Enable Antiforgery Token with ASP.NET Core and JQuery
mode777's answer just needs a small addition to make this work (I tried it):
$(document).ajaxSend(function(e, xhr, options) { if (options.type.toUpperCase() == "POST") { var token = $form.find("input[name='af_token']").val(); xhr.setRequestHeader("RequestVerificationToken", token); }});
Actually, if you also submit using Ajax, you don't need to use a form at all.Put this in your _layout:
<span class="AntiForge"> @Html.AntiForgeryToken() </span>
Then you pickup the token by adding this to your javascript:
$(document) .ajaxSend(function (event, jqxhr, settings) { if (settings.type.toUpperCase() != "POST") return; jqxhr.setRequestHeader('RequestVerificationToken', $(".AntiForge" + " input").val())})
The @HtmlAntiForgeryToken generates a hidden input field with the antiforgery token, the same as when using a form.

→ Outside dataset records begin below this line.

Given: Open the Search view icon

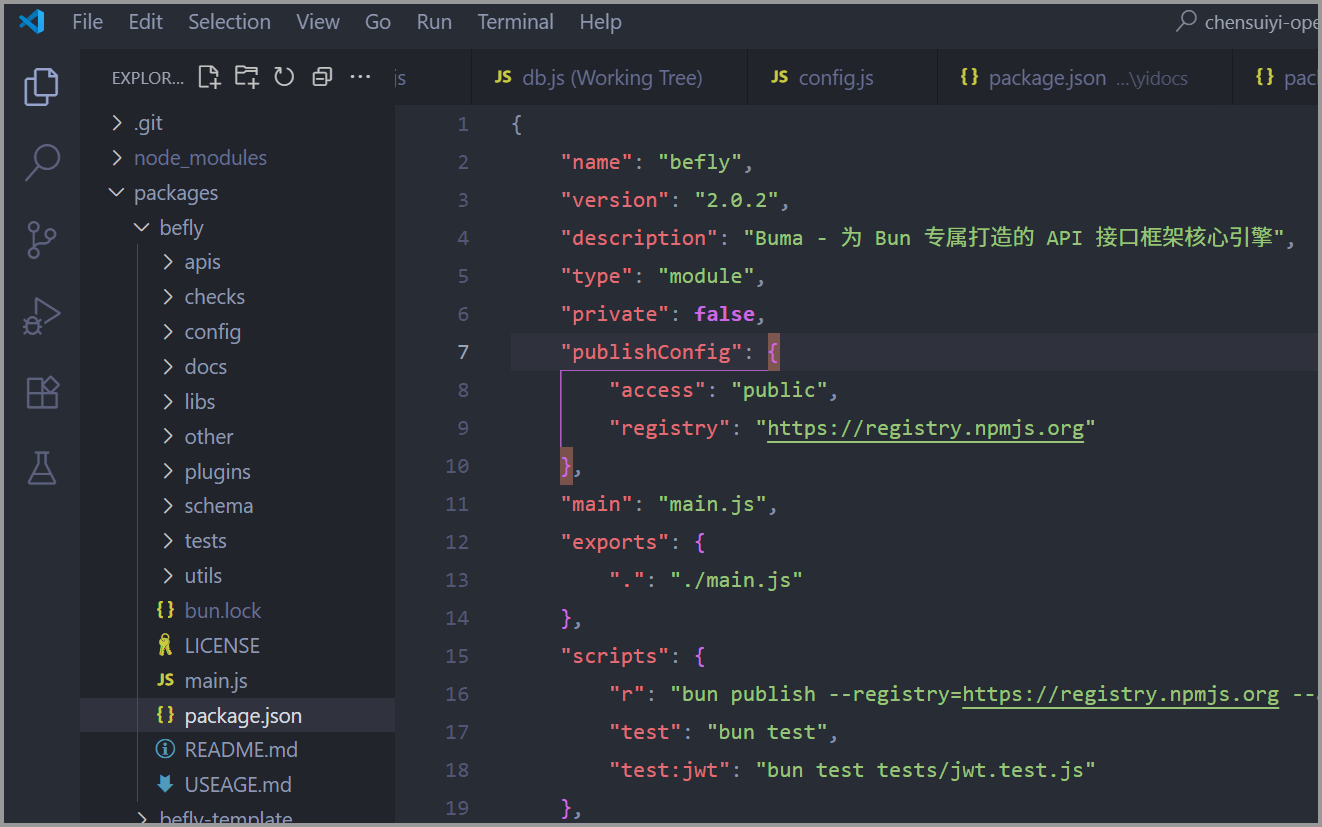Looking at the screenshot, I should tap(41, 163).
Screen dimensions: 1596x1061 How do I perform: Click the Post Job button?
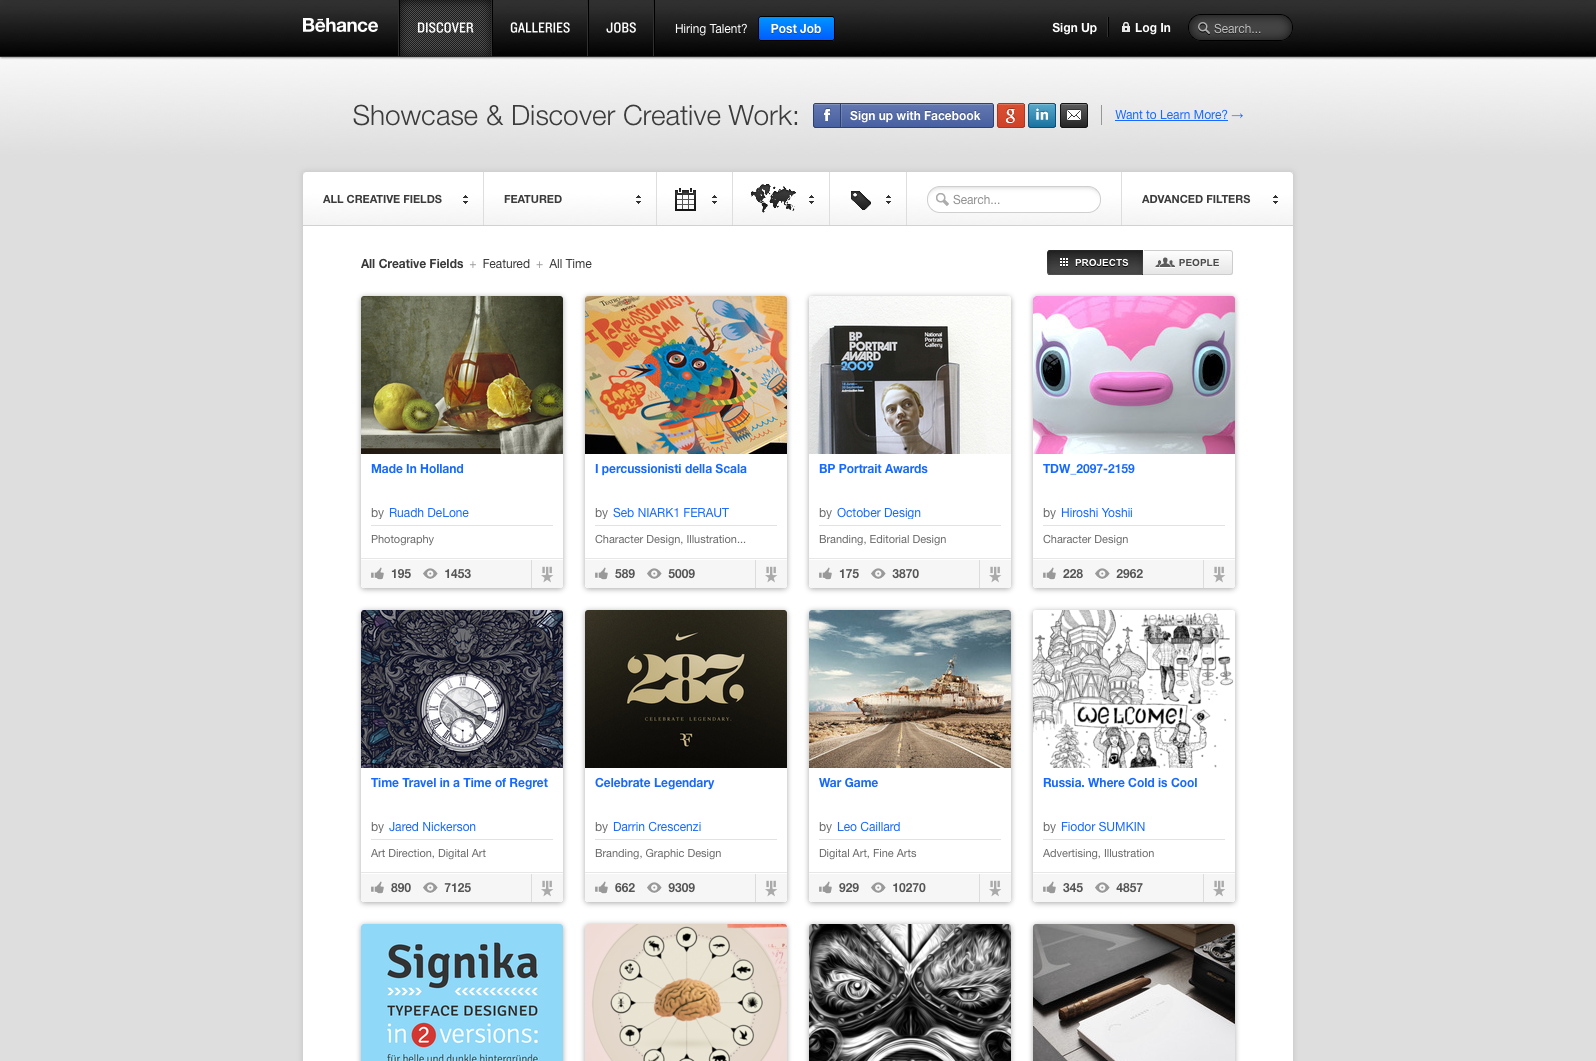tap(796, 28)
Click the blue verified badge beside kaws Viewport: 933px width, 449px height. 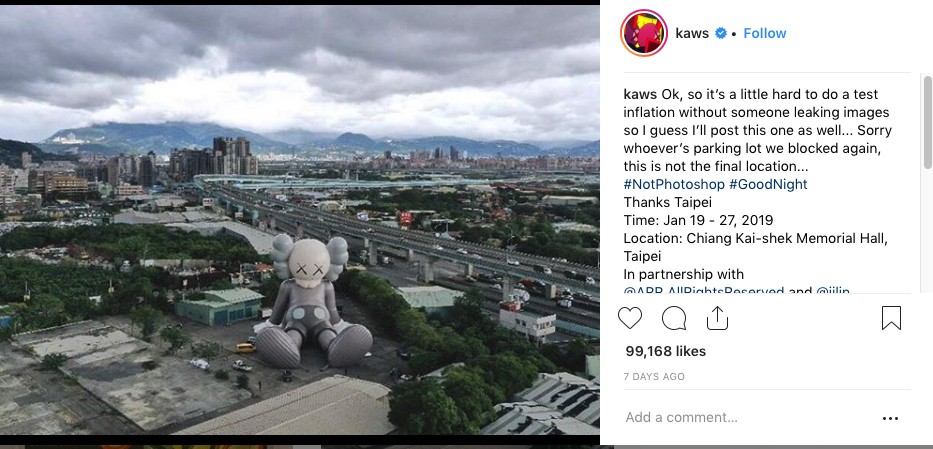pyautogui.click(x=720, y=33)
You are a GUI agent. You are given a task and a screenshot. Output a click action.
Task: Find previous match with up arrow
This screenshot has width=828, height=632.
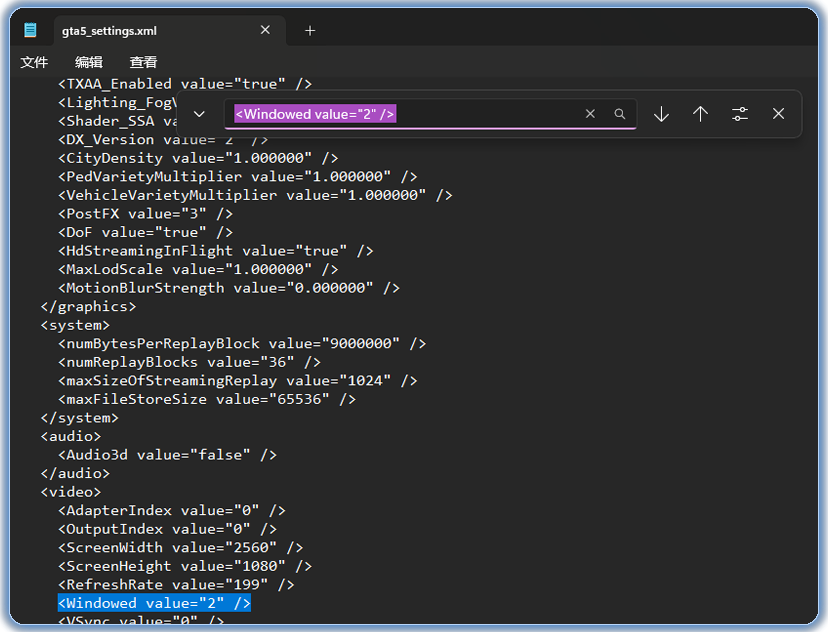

The code above finds it using the class selector to select the span, then gets the input field inside that to collect the token and add it as a header.
Note: This answer applies to ASP.NET Core 2.0. It may not fit to older versions.

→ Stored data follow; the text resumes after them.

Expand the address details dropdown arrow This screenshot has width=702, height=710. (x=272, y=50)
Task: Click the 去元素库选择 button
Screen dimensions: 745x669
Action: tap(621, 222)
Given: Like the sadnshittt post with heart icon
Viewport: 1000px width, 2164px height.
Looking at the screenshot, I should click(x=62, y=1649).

Here's what I've done after digging through aspnet's source code for a short while:
public static class HttpContextExtensions{ public static string GetAntiforgeryToken(this HttpContext httpContext) { var antiforgery = (IAntiforgery)httpContext.RequestServices.GetService(typeof(IAntiforgery)); var tokenSet = antiforgery.GetAndStoreTokens(httpContext); string fieldName = tokenSet.FormFieldName; string requestToken = tokenSet.RequestToken; return requestToken; }}
You can use it in a view like this:
<script> var data = { yourData: "bla", "__RequestVerificationToken": "@Context.GetAntiforgeryToken()" }; $.post("@Url.Action("ActionName")", data);</script>
You might modify the extension method to return the name of the field as well, in any form you wish, e. g. a JSON fragment.
In Asp.Net Core you can request the token directly, as documented:
@inject Microsoft.AspNetCore.Antiforgery.IAntiforgery Xsrf @functions{ public string GetAntiXsrfRequestToken() { return Xsrf.GetAndStoreTokens(Context).RequestToken; }}
And use it in javascript:
function DoSomething(id) { $.post("/something/todo/"+id, { "__RequestVerificationToken": '@GetAntiXsrfRequestToken()' });}
You can add the recommended global filter, as documented:
services.AddMvc(options =>{ options.Filters.Add(new AutoValidateAntiforgeryTokenAttribute());})